According to the United States Census Bureau, the village has a total area of 0.25 sqmi, all land.

==Demographics==

Historical population
| Census | Pop. | Note | %± |
| 1870 | 337 |  | — |
| 1880 | 333 |  | −1.2% |
| 1900 | 316 |  | — |
| 1910 | 418 |  | 32.3% |
| 1920 | 383 |  | −8.4% |
| 1930 | 382 |  | −0.3% |
| 1940 | 411 |  | 7.6% |
| 1950 | 444 |  | 8.0% |
| 1960 | 476 |  | 7.2% |
| 1970 | 486 |  | 2.1% |
| 1980 | 488 |  | 0.4% |
| 1990 | 449 |  | −8.0% |
| 2000 | 304 |  | −32.3% |
| 2010 | 445 |  | 46.4% |
| 2020 | 406 |  | −8.8% |
U.S. Decennial Census

===2010 census===
As of the census of 2010, there were 445 people, 161 households, and 120 families living in the village. The population density was 1780.0 PD/sqmi. There were 172 housing units at an average density of 688.0 /sqmi. The racial makeup of the village was 97.8% White, 0.2% Native American, 1.3% Asian, and 0.7% from two or more races. Hispanic or Latino of any race were 1.1% of the population.

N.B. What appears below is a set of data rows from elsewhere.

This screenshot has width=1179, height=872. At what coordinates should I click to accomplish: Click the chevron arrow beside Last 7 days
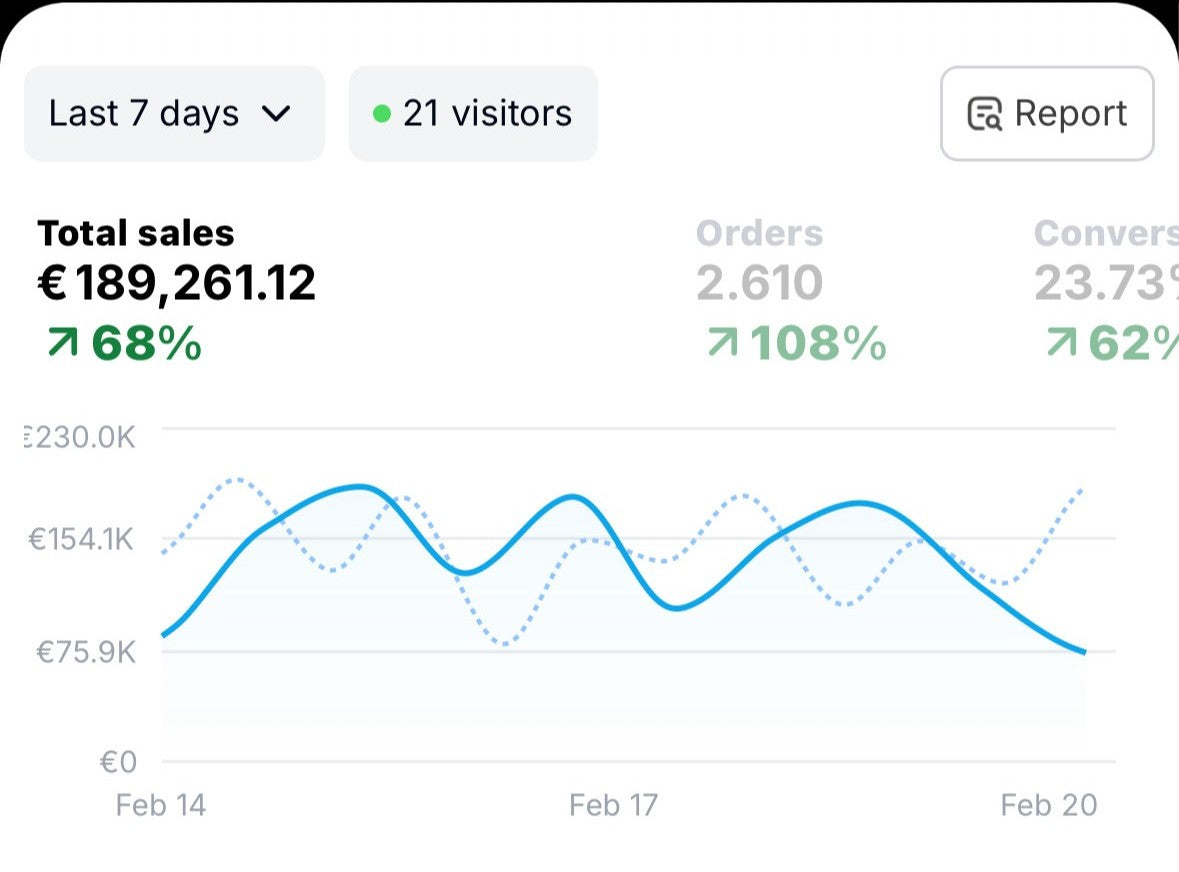tap(275, 114)
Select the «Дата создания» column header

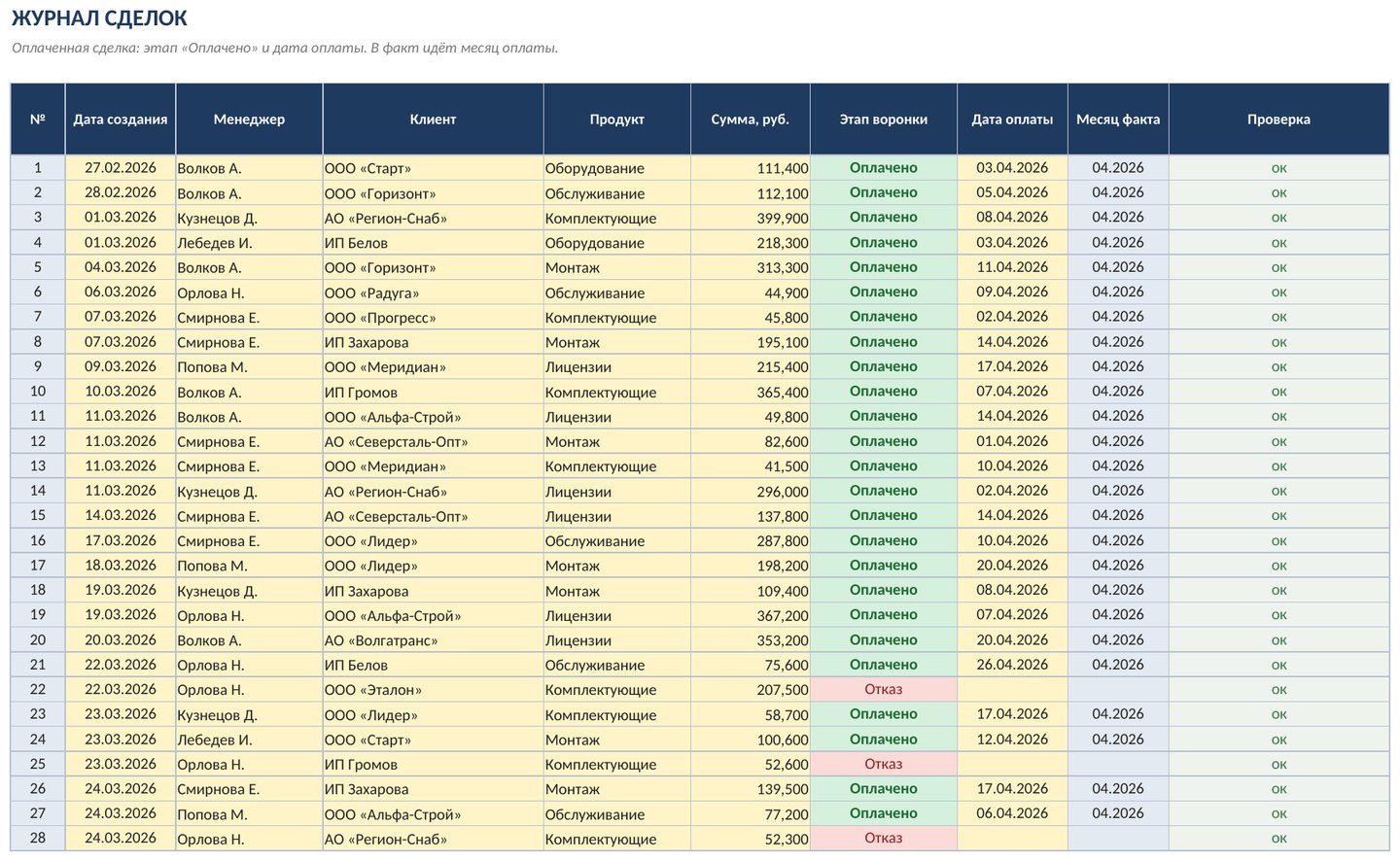(121, 120)
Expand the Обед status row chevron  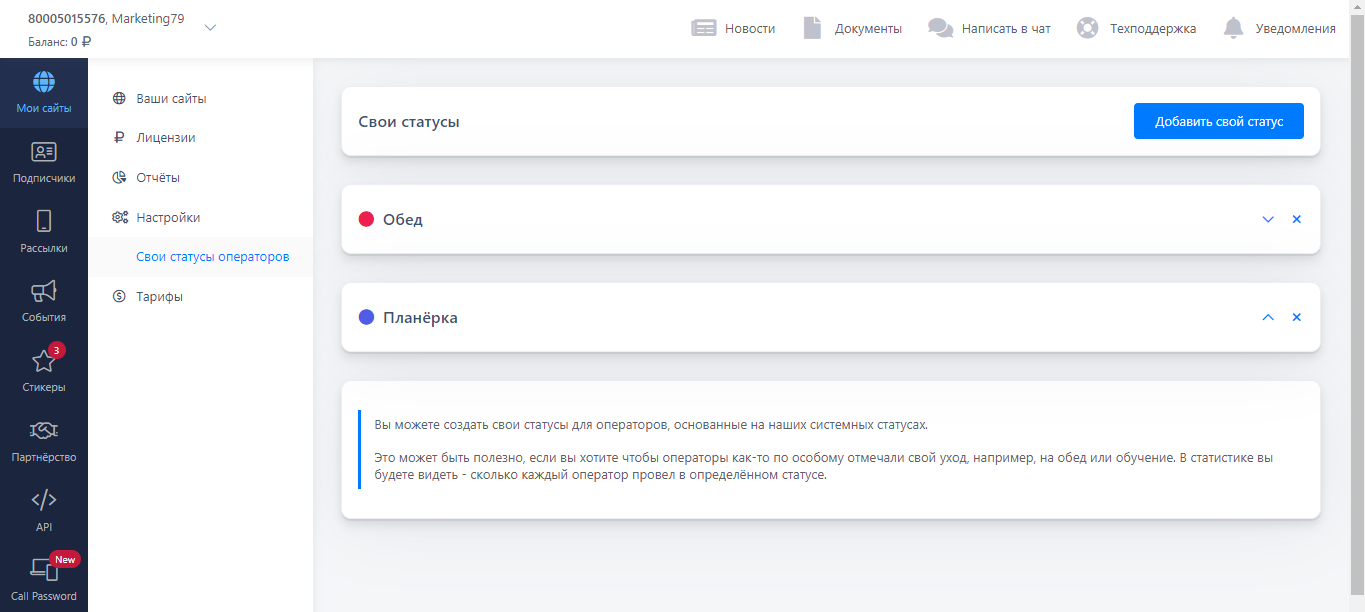click(x=1268, y=219)
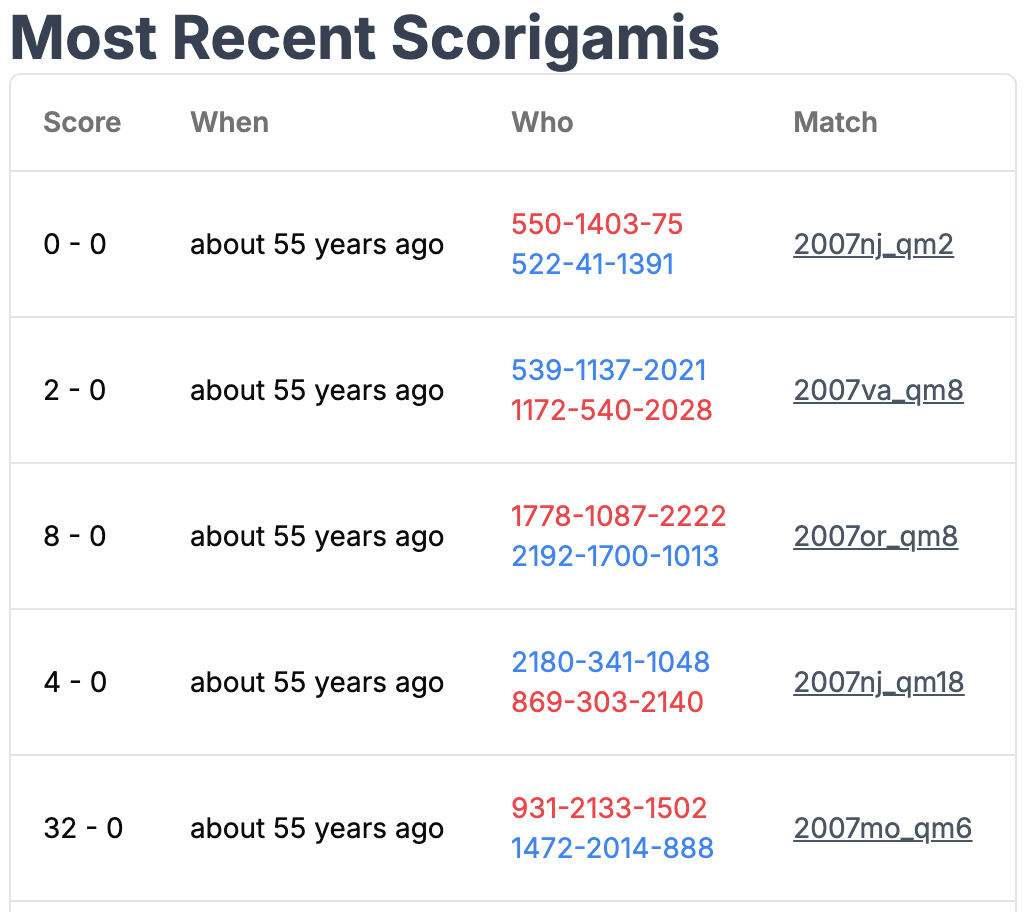Click the Score column header

(x=82, y=123)
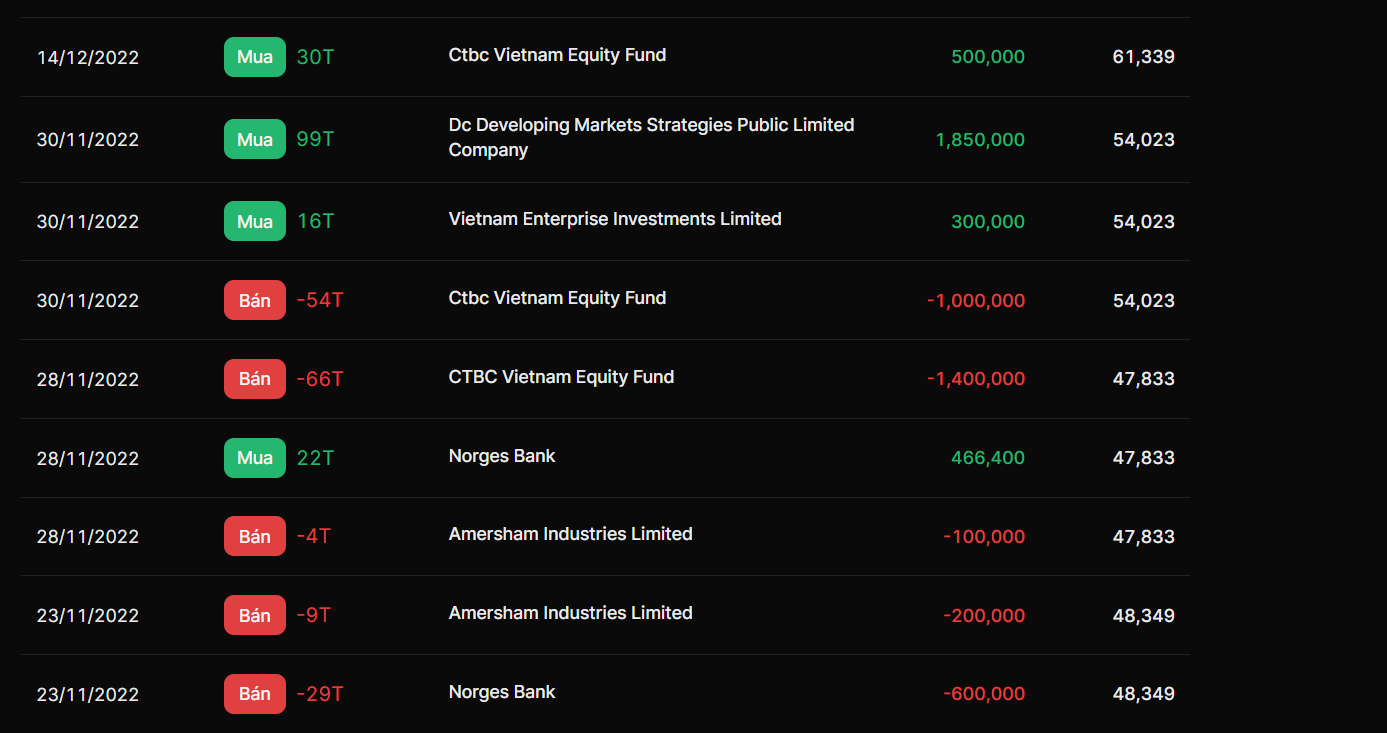The image size is (1387, 733).
Task: Open Vietnam Enterprise Investments Limited entry
Action: click(615, 219)
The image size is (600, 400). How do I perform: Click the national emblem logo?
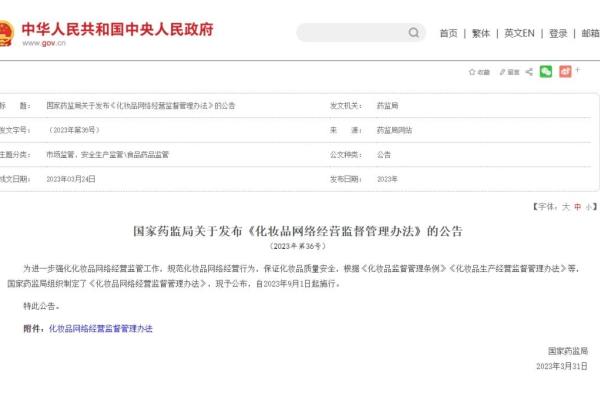pyautogui.click(x=5, y=34)
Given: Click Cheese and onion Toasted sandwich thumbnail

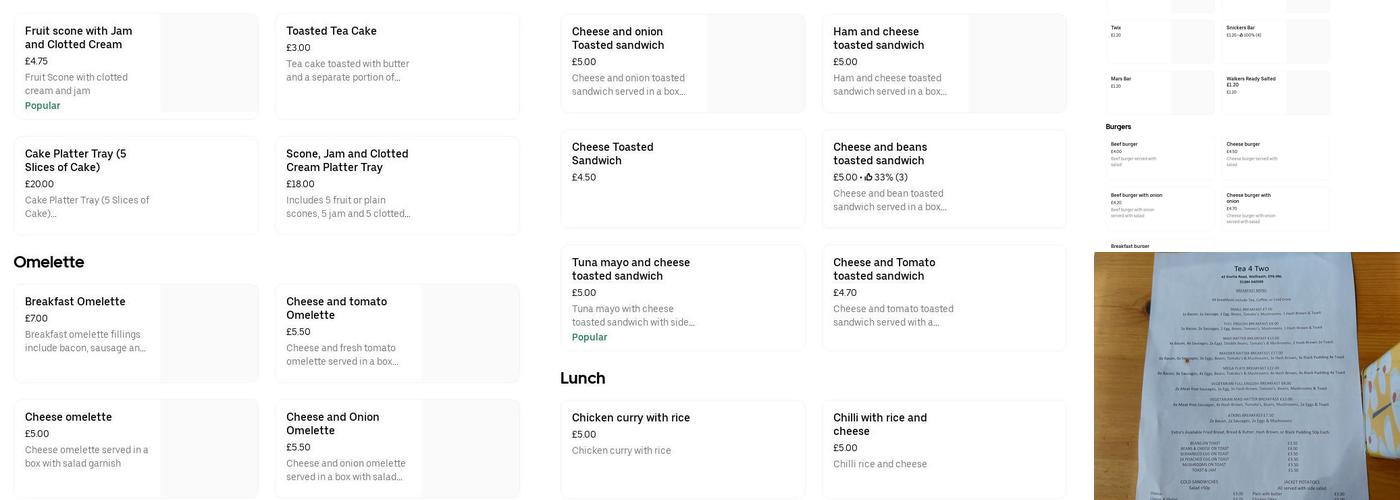Looking at the screenshot, I should pyautogui.click(x=755, y=63).
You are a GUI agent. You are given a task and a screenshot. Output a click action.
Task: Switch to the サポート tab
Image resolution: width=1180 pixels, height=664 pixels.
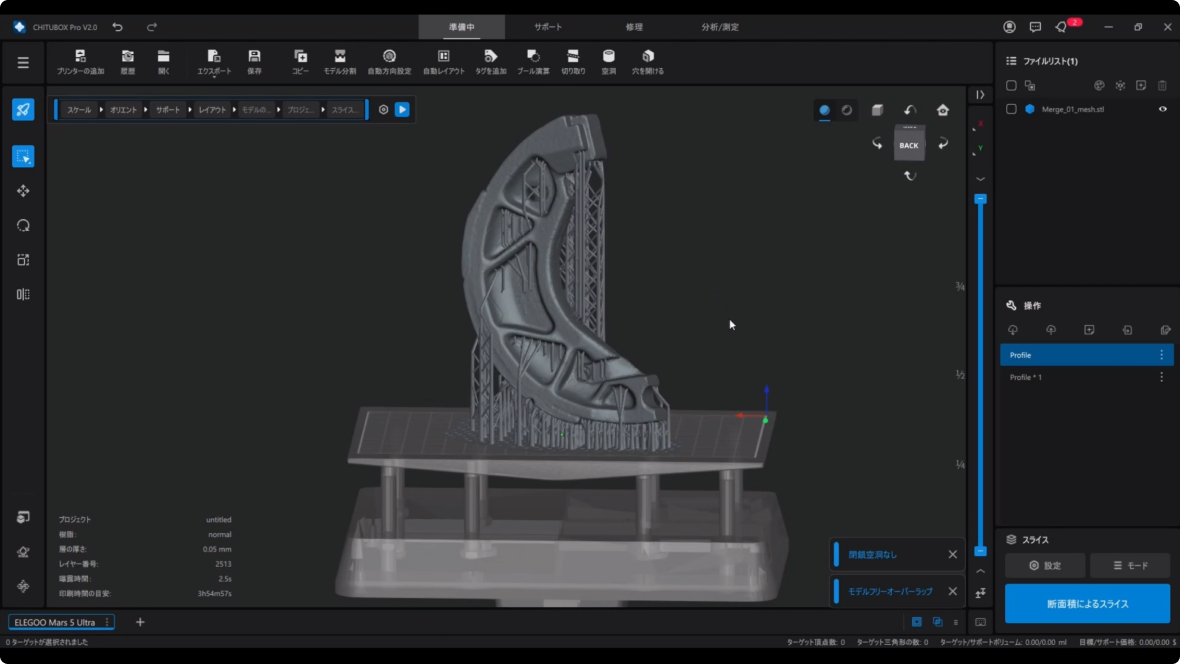[x=547, y=27]
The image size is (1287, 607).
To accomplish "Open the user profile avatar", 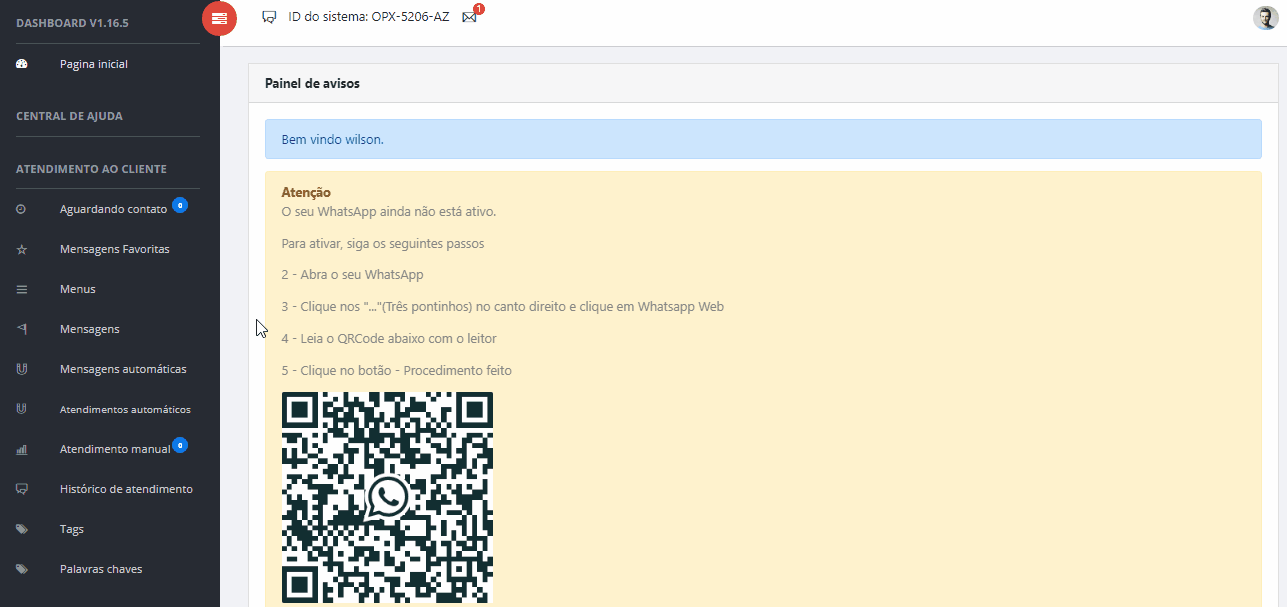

There were 161 households, of which 46.0% had children under the age of 18 living with them, 54.7% were married couples living together, 10.6% had a female householder with no husband present, 9.3% had a male householder with no wife present, and 25.5% were non-families. 21.7% of all households were made up of individuals, and 11.2% had someone living alone who was 65 years of age or older. The average household size was 2.76 and the average family size was 3.21.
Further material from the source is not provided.